New Michigan Project Expands Access to Domestic and Sexual Violence Services
(SAULT STE. MARIE, Mich., February 22, 2022) – StrongHearts Native Helpline welcomes Little River Band of Ottawa Indians (LRBOI), Keweenaw Bay Indian Community and Bay Mills Indian Community to the Michigan Enhancement Project.
In 2021, StrongHearts launched a pilot project in Michigan to expand its existing domestic and sexual violence advocacy services to support tribal programs and their contacts in that state. The project is a partnership with the Division of Victim Services at Michigan’s Department of Health and Human Services, which is also providing the funding.
A well-recognized issue throughout tribal domestic violence advocacy and shelter work is that many tribal programs are small with limited staff. Their advocates may need to carry pagers or cell phones at all times in order to respond to victims, resulting in overtime and additional stress. Sometimes, advocates are unable to respond and victims calling after hours are simply advised to call back during office hours, which can create a safety issue for them. This project will give Native American victim-survivors in Michigan access to culturally-appropriate advocacy 24/7 even if they call their local tribal program after regular operating hours.

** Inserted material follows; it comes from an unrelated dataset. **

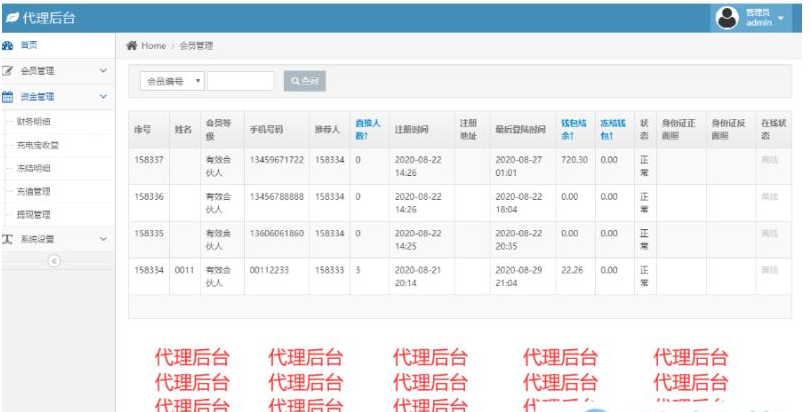Image resolution: width=811 pixels, height=412 pixels.
Task: Click the 首页 dashboard icon in sidebar
Action: pyautogui.click(x=8, y=46)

“The LRBOI Victim Services Program (VSP) is not funded to provide 24-hour hotline service; for years we have done our best to answer after-hours calls but there are times calls have been missed,” said Shanaviah Canales, Victim Services program manager. “This partnership benefits victim-survivors by providing culturally-honoring services after hours. This partnership will sustain the VSP, which provides a coordinated collaborative multidisciplinary response to victims of crime, their families and the community.”
By opting in, tribal programs will be able to set their after-hours answering service to prompt callers to press one to transfer directly to StrongHearts Native Helpline advocates. StrongHearts advocates will be aware that the call is coming from a tribal program in Michigan, but the call will be completely confidential and anonymous.
“We are looking forward to continuing to work together with enhancing the culturally-honoring advocacy services and to ensure all Native victim-survivors are provided life-saving tools and receive immediate support to ensure safety and can be free from living in a life of abuse,” said Canales.